- **Trecho citado**
┄┄┄┄┄┄┄┄┄┄

Somos uns miseráveis cercados de miseráveis por todos os lados
Não,
não sei mais analisar a situação brasileira. Os fatos estão muito à
frente de qualquer interpretação, que é sempre fugaz, com uma lógica que
se perde em poucos instantes.
A sensação que
tenho — estamos reduzidos a sensações — é que os hábitos tradicionais do
velho patrimonialismo brasileiro, com suas teias ocultas de escândalos,
estão arrebentando juntos e irrompendo da lama escondida por séculos. Uma
das razões é que nossa corrupção deslavada, nosso secular desgoverno se
fragilizaram neste mundo contemporâneo global e digital. Nosso atraso
ficou atrasado. As informações na velocidade da luz fizeram a opinião
pública acordar sem saber bem para que ainda, mas já é um avanço.
Aquele
estranho país, oscilando desde sempre entre o público e o privado, está
deparando com um perigo: a própria ideia de “país” está ameaçada, se
esgarçando com ilhas de civilização cercadas de miséria por todos os
lados. Instituições continuariam existindo, mas sem poder para regular a
vida social. A consciência do desastre é grande,
mas ninguém sabe o que colocar no lugar da merda que está aí. Não sabe
porque talvez não haja. Como traçar um plano político onde a política se
desintegrou? O Brasil é uma quadrilha. Todos estão implicados de algum
modo. Nunca existiu vida sem o Caixa 2. Nisso, o Lula acertou. Esse era o
método de funcionamento “normal”. Era impossível um político ignorar
isso. Era normal. Agora, estão abertos os intestinos da pátria que nos
pariu. E surge mais uma verdade óbvia: não há inocentes para ocupar
cargos públicos. Todos são cúmplices. Não há fichas limpas. O Temer sabe
disso e inteligentemente nomeou a melhor equipe econômica que já
tivemos, sem contar líderes como Meirelles, Serra, Maria Silvia Bastos,
Pedro Parente etc. Eles partiram para impor o óbvio na economia
destroçada pelos ladrões e imbecis. Conseguirão?

┄┄┄┄┄┄┄┄┄┄

Dados de origem
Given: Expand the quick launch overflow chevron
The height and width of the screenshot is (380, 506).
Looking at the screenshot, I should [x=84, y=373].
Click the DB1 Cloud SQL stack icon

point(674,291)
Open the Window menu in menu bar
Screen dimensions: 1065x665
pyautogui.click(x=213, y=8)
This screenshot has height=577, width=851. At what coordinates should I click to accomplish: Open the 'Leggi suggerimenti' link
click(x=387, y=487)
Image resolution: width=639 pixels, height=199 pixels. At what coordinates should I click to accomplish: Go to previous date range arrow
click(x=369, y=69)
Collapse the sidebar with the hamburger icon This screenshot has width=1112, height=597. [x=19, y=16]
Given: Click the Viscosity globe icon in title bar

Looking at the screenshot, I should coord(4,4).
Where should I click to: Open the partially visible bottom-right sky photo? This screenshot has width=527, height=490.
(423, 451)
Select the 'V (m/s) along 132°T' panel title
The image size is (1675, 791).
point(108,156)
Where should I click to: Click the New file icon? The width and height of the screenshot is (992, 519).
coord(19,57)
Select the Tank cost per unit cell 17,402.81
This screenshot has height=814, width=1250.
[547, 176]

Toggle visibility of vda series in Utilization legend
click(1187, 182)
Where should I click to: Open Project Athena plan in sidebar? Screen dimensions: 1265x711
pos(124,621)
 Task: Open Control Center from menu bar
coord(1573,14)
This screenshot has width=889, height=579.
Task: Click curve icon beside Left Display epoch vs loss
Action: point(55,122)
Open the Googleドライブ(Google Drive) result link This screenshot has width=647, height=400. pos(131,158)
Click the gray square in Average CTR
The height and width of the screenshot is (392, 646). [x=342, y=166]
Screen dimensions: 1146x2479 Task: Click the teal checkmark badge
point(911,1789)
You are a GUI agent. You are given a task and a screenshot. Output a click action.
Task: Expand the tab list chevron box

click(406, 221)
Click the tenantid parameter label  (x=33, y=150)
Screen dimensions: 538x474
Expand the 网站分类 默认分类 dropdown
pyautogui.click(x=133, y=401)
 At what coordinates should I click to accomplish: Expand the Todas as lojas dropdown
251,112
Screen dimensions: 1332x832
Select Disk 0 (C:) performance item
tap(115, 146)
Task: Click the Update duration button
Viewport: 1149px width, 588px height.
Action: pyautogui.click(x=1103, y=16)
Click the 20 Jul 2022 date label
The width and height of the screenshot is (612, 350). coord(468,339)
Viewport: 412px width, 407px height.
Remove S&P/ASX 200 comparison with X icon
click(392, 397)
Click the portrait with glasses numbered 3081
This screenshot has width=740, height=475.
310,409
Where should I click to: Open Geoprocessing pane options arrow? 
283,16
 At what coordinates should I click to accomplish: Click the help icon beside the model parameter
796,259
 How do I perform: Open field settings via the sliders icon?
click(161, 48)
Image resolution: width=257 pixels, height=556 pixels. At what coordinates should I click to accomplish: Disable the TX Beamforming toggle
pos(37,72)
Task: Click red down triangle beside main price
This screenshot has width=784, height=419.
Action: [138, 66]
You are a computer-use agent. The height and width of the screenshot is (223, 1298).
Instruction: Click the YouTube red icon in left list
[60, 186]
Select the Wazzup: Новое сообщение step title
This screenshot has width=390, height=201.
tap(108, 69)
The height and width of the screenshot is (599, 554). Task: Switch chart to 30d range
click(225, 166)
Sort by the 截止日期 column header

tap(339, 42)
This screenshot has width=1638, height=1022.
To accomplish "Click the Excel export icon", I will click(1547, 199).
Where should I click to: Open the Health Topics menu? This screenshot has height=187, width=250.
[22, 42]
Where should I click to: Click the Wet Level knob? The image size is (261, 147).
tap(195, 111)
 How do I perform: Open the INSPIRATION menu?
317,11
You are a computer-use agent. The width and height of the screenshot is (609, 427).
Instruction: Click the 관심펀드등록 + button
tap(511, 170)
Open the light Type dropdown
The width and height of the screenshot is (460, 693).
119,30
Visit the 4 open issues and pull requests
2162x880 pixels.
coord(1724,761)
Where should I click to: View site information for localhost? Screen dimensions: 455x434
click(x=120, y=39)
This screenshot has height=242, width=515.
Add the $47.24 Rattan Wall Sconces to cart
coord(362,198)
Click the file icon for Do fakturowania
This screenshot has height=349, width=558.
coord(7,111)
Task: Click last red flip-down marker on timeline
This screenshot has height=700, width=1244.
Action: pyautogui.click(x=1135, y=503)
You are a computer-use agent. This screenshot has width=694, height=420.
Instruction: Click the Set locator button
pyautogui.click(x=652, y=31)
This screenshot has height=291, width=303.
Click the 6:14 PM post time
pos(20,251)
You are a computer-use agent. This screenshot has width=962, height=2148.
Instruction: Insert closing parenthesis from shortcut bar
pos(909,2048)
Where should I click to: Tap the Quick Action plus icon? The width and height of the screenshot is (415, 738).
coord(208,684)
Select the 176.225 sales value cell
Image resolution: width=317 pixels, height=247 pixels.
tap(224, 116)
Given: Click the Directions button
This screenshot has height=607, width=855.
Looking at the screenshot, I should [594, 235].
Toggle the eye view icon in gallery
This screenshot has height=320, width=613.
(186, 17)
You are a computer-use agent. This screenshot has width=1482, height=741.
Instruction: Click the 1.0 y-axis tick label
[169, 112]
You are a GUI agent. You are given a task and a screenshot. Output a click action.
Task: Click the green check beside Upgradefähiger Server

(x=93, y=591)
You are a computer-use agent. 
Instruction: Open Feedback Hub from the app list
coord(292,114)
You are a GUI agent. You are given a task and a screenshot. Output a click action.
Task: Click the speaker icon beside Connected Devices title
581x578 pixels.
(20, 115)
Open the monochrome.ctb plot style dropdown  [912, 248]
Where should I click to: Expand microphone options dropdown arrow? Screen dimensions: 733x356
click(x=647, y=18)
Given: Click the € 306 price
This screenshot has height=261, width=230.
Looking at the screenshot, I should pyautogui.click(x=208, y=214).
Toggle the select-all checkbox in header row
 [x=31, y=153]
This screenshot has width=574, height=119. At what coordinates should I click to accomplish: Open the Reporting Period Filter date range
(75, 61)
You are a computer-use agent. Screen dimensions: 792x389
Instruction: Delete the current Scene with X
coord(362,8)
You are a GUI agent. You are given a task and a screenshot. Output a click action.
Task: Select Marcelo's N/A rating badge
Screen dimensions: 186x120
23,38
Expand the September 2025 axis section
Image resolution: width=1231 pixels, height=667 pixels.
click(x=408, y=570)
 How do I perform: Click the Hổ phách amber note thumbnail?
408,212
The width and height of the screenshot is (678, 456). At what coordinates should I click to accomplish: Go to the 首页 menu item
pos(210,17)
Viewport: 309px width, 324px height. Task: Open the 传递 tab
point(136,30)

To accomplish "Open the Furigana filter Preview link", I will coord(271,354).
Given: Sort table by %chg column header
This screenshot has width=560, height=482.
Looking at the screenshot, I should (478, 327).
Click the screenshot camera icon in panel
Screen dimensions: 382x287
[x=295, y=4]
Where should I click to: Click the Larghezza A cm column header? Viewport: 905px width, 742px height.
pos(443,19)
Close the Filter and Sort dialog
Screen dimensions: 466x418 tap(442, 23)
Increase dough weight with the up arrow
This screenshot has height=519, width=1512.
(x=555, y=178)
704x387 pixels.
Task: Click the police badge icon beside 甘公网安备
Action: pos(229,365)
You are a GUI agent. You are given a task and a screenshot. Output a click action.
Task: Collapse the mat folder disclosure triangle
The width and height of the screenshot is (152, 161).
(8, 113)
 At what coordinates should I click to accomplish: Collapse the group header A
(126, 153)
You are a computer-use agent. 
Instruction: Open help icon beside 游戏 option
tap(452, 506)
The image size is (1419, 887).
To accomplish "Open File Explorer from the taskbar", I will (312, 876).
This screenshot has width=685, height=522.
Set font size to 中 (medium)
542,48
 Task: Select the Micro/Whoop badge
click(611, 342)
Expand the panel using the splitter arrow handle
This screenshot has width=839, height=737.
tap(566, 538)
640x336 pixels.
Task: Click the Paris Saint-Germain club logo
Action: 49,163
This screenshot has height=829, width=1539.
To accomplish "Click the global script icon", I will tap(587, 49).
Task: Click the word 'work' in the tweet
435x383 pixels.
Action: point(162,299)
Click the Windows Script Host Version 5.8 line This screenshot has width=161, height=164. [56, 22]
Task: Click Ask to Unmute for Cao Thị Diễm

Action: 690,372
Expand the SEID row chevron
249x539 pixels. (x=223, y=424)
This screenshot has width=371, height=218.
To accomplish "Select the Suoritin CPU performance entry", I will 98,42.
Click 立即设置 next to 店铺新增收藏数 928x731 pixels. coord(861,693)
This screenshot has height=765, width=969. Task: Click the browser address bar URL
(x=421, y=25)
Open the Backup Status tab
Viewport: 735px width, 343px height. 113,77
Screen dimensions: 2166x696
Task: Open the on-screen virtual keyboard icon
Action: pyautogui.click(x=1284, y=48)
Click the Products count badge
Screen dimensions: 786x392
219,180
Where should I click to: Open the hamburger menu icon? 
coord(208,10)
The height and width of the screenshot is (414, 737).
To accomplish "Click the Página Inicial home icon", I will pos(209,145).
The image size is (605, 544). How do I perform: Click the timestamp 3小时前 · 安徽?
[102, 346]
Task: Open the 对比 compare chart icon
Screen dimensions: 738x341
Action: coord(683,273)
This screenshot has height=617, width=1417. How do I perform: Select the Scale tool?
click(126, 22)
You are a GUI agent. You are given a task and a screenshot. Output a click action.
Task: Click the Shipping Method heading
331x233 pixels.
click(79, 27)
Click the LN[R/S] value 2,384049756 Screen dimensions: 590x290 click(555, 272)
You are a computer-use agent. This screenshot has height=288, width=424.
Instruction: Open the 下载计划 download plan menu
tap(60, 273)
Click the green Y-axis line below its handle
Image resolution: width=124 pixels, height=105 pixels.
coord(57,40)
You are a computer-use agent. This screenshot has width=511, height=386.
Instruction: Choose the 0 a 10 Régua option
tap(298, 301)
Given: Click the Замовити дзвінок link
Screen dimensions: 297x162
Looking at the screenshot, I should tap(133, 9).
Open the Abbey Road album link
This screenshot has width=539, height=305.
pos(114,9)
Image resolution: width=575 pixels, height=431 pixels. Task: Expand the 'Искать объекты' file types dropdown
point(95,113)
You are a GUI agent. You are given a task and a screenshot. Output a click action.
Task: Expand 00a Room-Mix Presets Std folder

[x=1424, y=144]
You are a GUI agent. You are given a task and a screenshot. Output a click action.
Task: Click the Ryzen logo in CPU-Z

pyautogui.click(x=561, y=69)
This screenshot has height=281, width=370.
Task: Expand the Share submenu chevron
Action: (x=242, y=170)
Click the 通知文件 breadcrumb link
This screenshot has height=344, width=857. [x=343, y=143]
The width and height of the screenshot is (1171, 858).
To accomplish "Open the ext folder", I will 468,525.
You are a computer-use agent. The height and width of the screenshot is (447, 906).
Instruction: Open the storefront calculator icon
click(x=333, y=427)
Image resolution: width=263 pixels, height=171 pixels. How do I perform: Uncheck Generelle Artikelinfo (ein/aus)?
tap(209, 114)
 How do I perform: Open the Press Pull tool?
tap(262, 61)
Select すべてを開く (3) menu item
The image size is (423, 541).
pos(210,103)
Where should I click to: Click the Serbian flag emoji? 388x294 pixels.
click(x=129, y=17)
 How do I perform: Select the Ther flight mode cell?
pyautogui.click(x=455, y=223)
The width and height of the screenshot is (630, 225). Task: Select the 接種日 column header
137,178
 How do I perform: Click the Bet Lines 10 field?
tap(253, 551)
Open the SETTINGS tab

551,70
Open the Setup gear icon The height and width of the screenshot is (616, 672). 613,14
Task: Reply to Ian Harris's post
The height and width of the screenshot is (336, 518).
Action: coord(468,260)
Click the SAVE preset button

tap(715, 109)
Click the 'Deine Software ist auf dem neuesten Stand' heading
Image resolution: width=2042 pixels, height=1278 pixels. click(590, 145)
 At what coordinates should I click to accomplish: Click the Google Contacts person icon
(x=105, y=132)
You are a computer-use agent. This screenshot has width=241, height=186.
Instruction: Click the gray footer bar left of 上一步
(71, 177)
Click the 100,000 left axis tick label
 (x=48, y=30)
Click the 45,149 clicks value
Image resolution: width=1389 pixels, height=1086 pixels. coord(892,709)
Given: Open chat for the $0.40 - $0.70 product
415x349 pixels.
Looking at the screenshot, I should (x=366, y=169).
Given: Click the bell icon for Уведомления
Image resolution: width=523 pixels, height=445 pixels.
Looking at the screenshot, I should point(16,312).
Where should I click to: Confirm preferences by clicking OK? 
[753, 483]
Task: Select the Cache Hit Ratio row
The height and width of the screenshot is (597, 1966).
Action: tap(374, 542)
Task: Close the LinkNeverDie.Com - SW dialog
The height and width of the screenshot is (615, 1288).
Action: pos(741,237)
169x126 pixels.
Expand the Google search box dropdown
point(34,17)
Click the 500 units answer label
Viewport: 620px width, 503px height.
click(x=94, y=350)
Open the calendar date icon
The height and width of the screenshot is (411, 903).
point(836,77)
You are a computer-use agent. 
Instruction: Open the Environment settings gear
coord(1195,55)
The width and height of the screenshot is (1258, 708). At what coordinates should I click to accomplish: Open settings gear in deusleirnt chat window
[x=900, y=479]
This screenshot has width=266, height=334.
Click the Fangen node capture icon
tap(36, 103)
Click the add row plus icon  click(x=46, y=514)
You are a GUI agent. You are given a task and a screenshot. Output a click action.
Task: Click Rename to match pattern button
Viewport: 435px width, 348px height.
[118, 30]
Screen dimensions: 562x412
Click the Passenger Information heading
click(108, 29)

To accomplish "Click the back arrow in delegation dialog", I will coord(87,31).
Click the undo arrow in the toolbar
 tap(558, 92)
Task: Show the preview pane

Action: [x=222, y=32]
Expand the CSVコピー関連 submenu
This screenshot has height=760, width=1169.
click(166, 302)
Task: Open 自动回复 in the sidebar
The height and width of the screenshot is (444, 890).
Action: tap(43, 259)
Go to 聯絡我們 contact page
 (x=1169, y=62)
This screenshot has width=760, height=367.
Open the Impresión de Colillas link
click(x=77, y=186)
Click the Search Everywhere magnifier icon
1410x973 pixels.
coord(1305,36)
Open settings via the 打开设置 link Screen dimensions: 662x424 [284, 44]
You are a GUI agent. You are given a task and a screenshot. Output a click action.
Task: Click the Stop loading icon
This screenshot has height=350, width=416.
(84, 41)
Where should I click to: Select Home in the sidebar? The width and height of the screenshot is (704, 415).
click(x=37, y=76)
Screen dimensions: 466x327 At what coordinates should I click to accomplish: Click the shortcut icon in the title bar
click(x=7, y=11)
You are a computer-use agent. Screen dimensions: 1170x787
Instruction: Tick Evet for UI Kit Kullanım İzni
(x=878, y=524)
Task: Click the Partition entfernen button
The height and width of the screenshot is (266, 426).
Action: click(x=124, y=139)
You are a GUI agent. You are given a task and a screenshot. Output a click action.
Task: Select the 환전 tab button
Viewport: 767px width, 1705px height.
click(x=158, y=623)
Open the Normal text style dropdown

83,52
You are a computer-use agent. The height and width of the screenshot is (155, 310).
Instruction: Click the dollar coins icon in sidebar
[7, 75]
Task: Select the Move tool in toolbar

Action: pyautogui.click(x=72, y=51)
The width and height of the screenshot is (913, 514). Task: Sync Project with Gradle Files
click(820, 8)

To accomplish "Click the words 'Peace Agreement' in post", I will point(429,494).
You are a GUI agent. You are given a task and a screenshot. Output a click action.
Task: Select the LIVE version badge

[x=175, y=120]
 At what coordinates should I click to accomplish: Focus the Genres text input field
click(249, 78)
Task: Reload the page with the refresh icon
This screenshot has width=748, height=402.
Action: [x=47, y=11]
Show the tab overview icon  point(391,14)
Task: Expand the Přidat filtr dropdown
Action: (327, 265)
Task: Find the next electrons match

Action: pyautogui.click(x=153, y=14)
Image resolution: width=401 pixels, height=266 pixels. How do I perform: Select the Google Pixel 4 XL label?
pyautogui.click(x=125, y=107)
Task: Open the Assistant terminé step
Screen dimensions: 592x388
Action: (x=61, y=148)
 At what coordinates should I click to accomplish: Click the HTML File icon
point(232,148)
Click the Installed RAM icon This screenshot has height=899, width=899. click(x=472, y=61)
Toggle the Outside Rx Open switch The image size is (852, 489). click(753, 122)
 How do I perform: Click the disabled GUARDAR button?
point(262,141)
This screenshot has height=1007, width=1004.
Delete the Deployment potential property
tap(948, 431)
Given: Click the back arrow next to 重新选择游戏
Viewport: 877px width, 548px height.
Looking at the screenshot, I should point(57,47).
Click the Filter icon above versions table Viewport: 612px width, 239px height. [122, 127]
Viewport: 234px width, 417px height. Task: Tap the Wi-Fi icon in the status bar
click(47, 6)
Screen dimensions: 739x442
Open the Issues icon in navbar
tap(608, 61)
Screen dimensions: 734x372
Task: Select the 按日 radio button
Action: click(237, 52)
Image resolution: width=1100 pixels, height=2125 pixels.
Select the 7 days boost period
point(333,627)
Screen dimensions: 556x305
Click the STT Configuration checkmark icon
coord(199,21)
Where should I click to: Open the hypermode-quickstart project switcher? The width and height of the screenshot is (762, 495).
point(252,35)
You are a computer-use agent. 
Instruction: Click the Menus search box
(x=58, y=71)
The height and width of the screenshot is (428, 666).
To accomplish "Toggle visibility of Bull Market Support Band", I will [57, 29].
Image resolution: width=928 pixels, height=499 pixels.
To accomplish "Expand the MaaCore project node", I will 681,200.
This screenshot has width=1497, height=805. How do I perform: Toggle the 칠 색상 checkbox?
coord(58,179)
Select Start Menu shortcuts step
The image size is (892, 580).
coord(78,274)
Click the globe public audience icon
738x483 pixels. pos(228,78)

┄┄┄┄┄┄┄┄┄┄

- **Instruções**
- 1) Responda às perguntas abaixo com base no texto sobre a situação brasileira, marcando cada resposta com a mesma letra da pergunta.
(a) Segundo o texto, a que estamos reduzidos?
(b) Que ideia o texto diz estar ameaçada?
(c) Quais líderes o texto cita além da equipe econômica nomeada por Temer?
- 2) Dê seguimento ao texto sobre a situação brasileira, começando logo depois da última frase apresentada.

- **Respostas**
- 1)
(a) A sensações.
(b) A própria ideia de "país".
(c) Meirelles, Serra, Maria Silvia Bastos e Pedro Parente.

- 2)
A
Lava-Jato está matando o velho país vira-lata, graças a Deus, mas como
salvá-lo, como organizar um país melhor? Tudo funcionava mal, mas
funcionava pelas regras da velha roubalheira analógica. Havia até uma
certa doçura nos ladrões de galinha. Depois do PT, tudo enguiçou. Sempre
achei que o PT no poder seria uma previsível ladainha de slogans
comunas, de voluntarismo, de gastos públicos malucos, mas nunca supus
que eles pudessem causar um estrago desse porte, com 170 bilhões de
buracos negros no Estado. Isso foi o resultado da estupidez ideológica
aliada à direita mais feudal do país, de Lenin a Sarney. O PT não me
decepcionou apenas por seus erros; ele me fez descrente da raça humana.
E
vamos combinar: já há uma catástrofe. Queremos não ver, mas a evidência
é perturbadora. O país foi metodicamente danificado econômica e
socialmente. Eu e provavelmente muitos de vocês leitores não vamos
sofrer tanto com a estagflação que vivemos. Agora, os que não lerão esta
coluna, milhões de desvalidos, vão sentir na carne o novo estilo para a
miséria. Vem aí a nova miséria — um “arrière-goût”, um toque de...
África e Índia. Sim.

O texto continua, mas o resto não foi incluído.